Constructing a three-dimensional creep model for rocks and soils based on memory-dependent derivatives: A theoretical and experimental study

Abstract

Creep characteristics of rocks directly determine the long-term safety of deep rock mass engineering. In the present proposed framework of memory-dependent (M-D) derivative theory, different M-D elements are constructed and combined to be a memory-dependent derivative creep (MDDC) model with four single elements in this paper. In accordance with the generalized plastic mechanics theory, the one-dimensional MDDC model is extended to a three-dimensional MDDC model. The instantaneous deformation is described by the Hooke body, while the attenuation creep and steady state creep are described by the M-D Kelvin body, and the accelerated creep by the strain-triggered M-D dashpot.
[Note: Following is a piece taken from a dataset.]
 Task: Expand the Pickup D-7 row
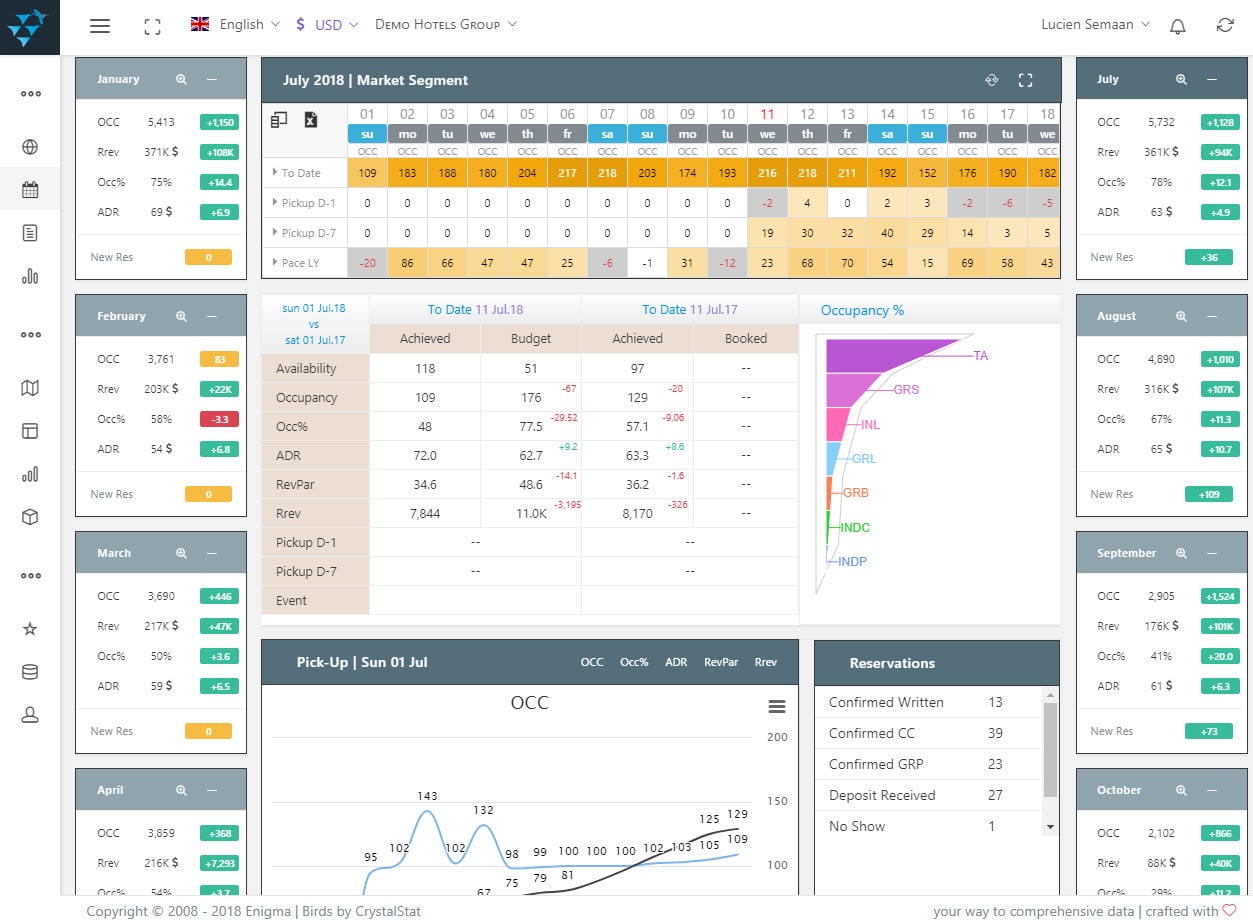point(277,233)
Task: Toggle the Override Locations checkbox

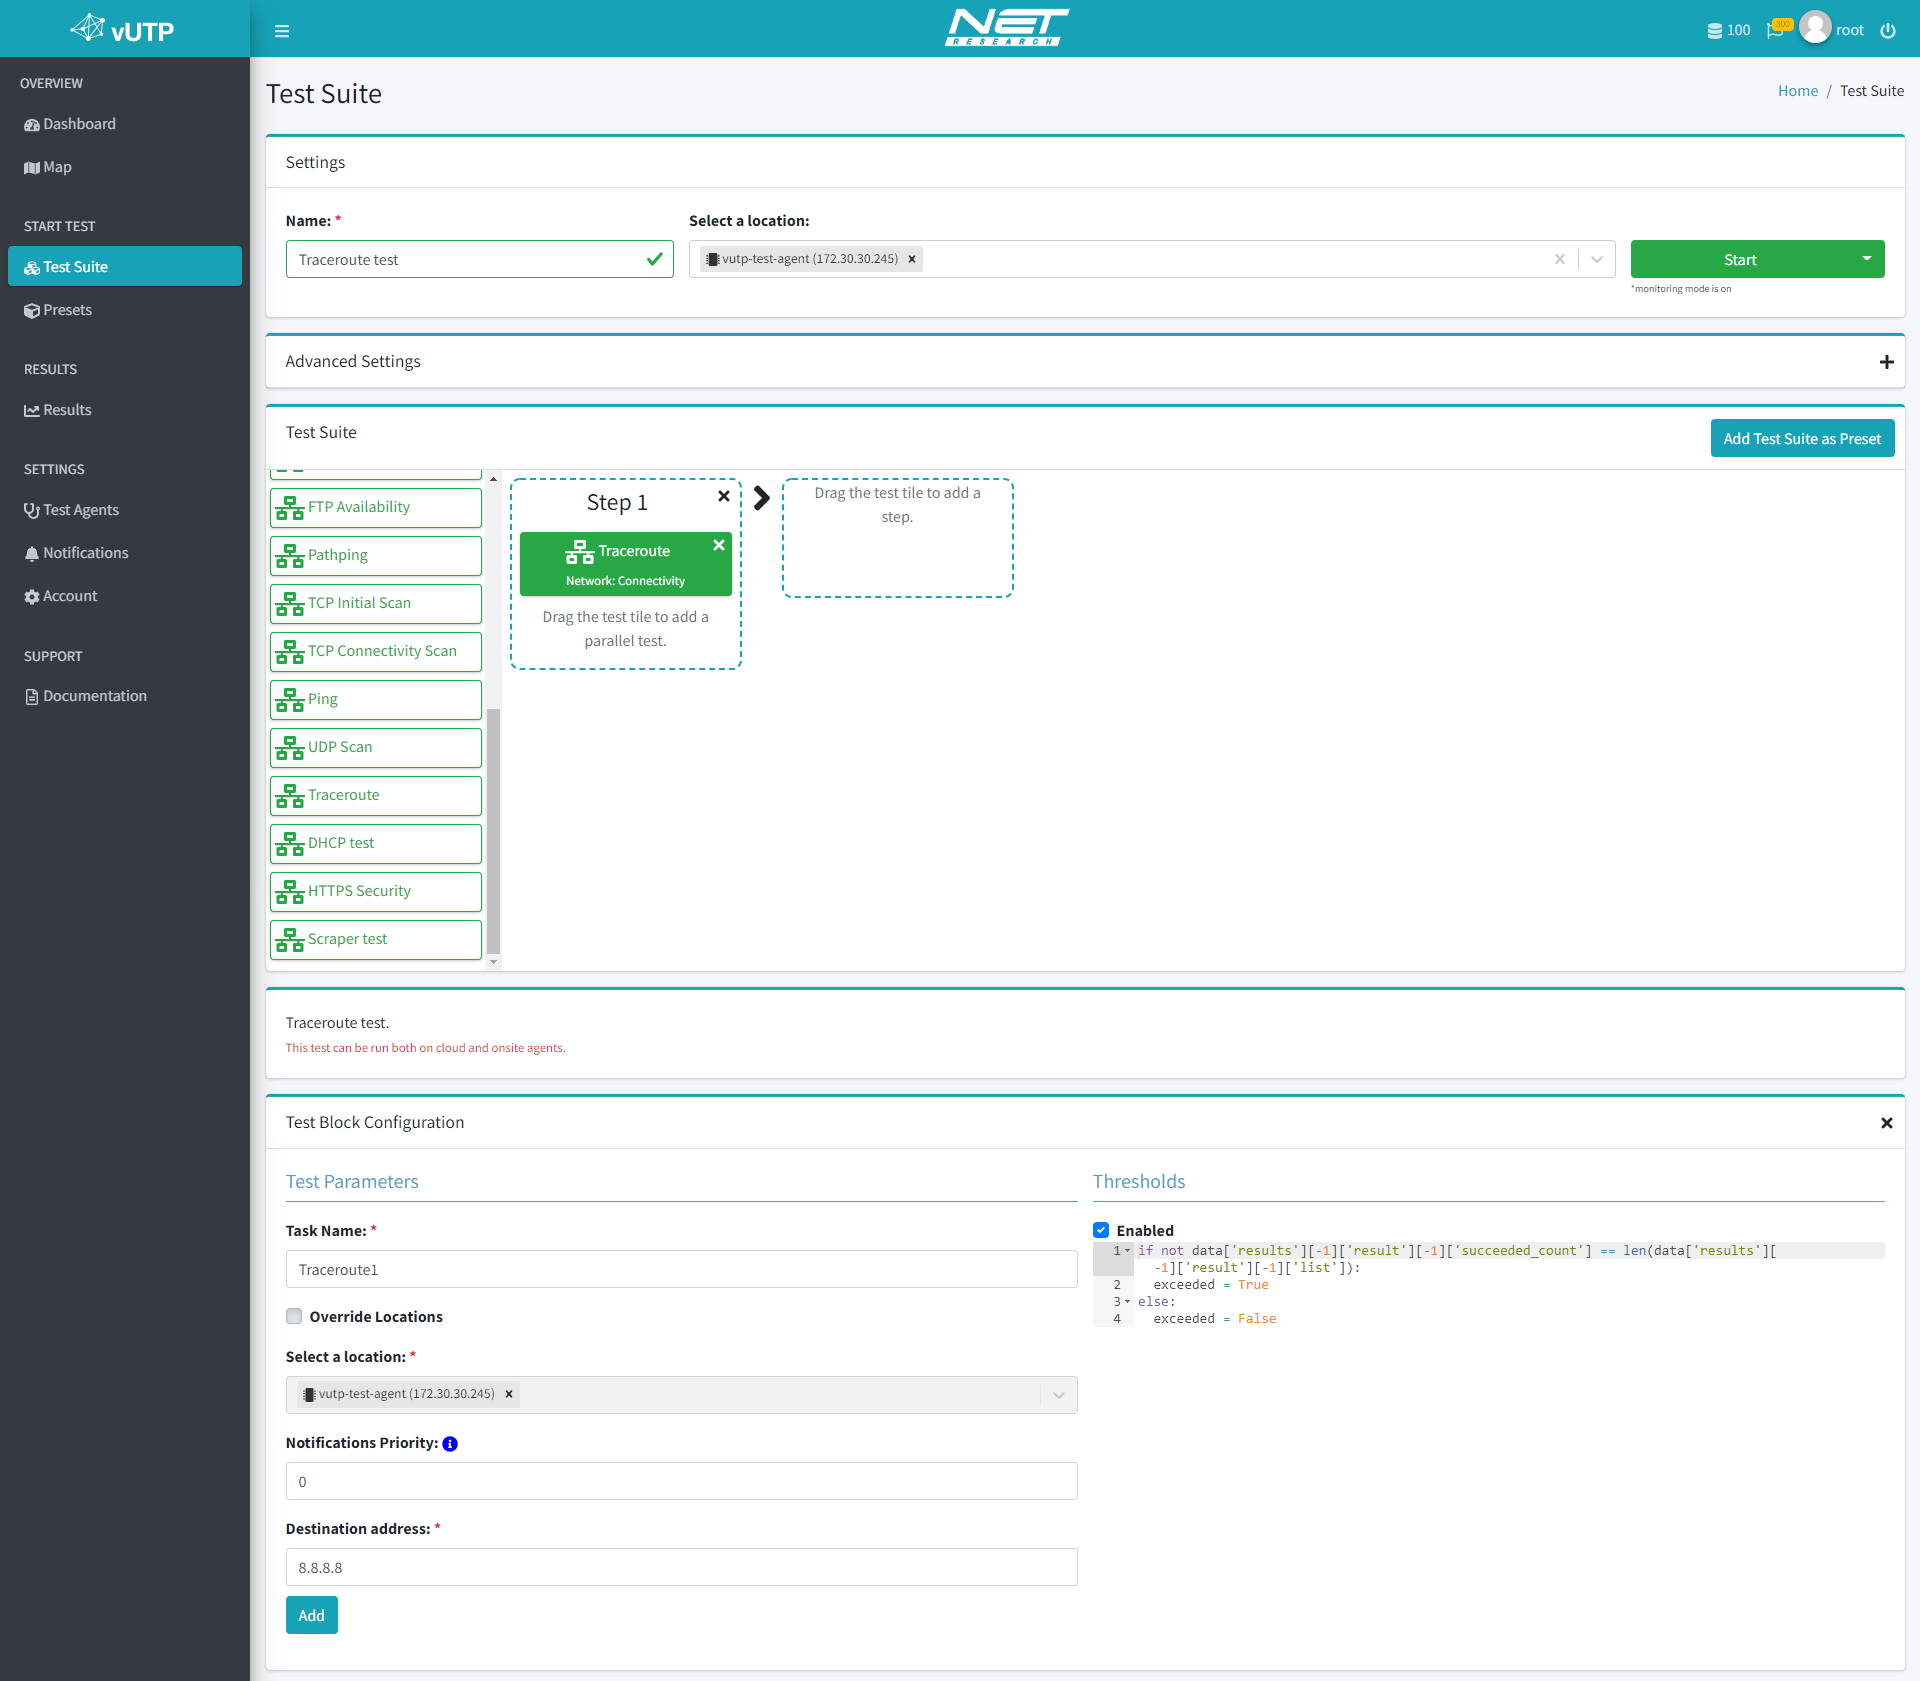Action: [294, 1315]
The creep test data of sandstone, coal rock, clay, and strongly weathered sandstone are fitted by the MDDC model, Riemann-Liouville type fractional model, Caputo type fractional model, and Burgers model. The results showed that the MDDC model has the highest accuracy and broadest applicability in characterizing the creep of rocks and soils under different stress paths. The MDDC model has a good capacity to describe the creep at the nonlinear accelerated creep stage without detrimentally impacting the memory effect over time. It is thus far more superior to the element combination model and the fractional model.